Klinghoffer "reached the conclusion that Judaism is true" even though several Christians, including a Catholic girl he almost married, had courted him for Christ.

But alas, "The Lord Will Gather Me In" insists that for Klinghoffer, Christianity simply was not G-d's plan. The author engages in no interfaith shading. Oral Torah, he writes, "excludes belief in Jesus" as the messiah.

Different as they are, however, Judaism and Christianity in their orthodox manifestations are not only joined at the hip theologically ("If nothing happened at Sinai, both religions are frauds" writes Klinghoffer), but one in so-called mainstream religions that blink or wink at Biblical injunctions against abortion, sex outside of marriage, and more, Klinghoffer suggests that Reform Judaism and other liberal religions are crashing while Orthodox Judaism, born-again Protestantism, and old-school Catholicism are expanding because the latter are speaking authoritatively about G-d, stir souls, and keep them stirred by stressing daily prayer and other religious habits.

In fact, among Orthodox Jews, intermarriage is negligible, birth rates are high, and the ba'al teshuva movement is increasing the ranks each year.

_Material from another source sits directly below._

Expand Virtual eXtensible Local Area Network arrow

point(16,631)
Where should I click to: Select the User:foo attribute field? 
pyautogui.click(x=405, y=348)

He credits Irving Kristol and other "pragmatic" thinkers for seeking antidotes to intermarriage (for example, reemphasizing Jewish education), but chides them for failing to address what you might call the ultimate Jewish Question: whether the religion of the people they want "to save is true or mainly a useful fiction; an instrument for the survival of the tribe."

Klinghoffer's zeal-of-the-convert tone and conclusions are bound to offend many Jews, both religious and secular, both liberal and conservative. His book will also upset many Christians.

Even his worst critics, however, should credit him with offering a simplified, illuminating rationale for life-affirming Jewish laws on keeping kosher, refraining from sexual intercourse with one's with one's wife during her period of menstruation, males' wearing fringes of precisely twisted wool cord on a four-cornered garment, and more. Credit him, too, for shredding the sterotype of Orthodox Judaism as slavish adherence to inane, hairsplitting laws (never mind that he charges the apostle Paul with advancing this stereotype).

As we read in Deuteronomy 4:29: "But if you seek the Lord your G-d, you will find Him is you look for him with all of your heart and with all of your soul." Above all, credit Klinghoffer for looking, and for writing down what he sought -- and found.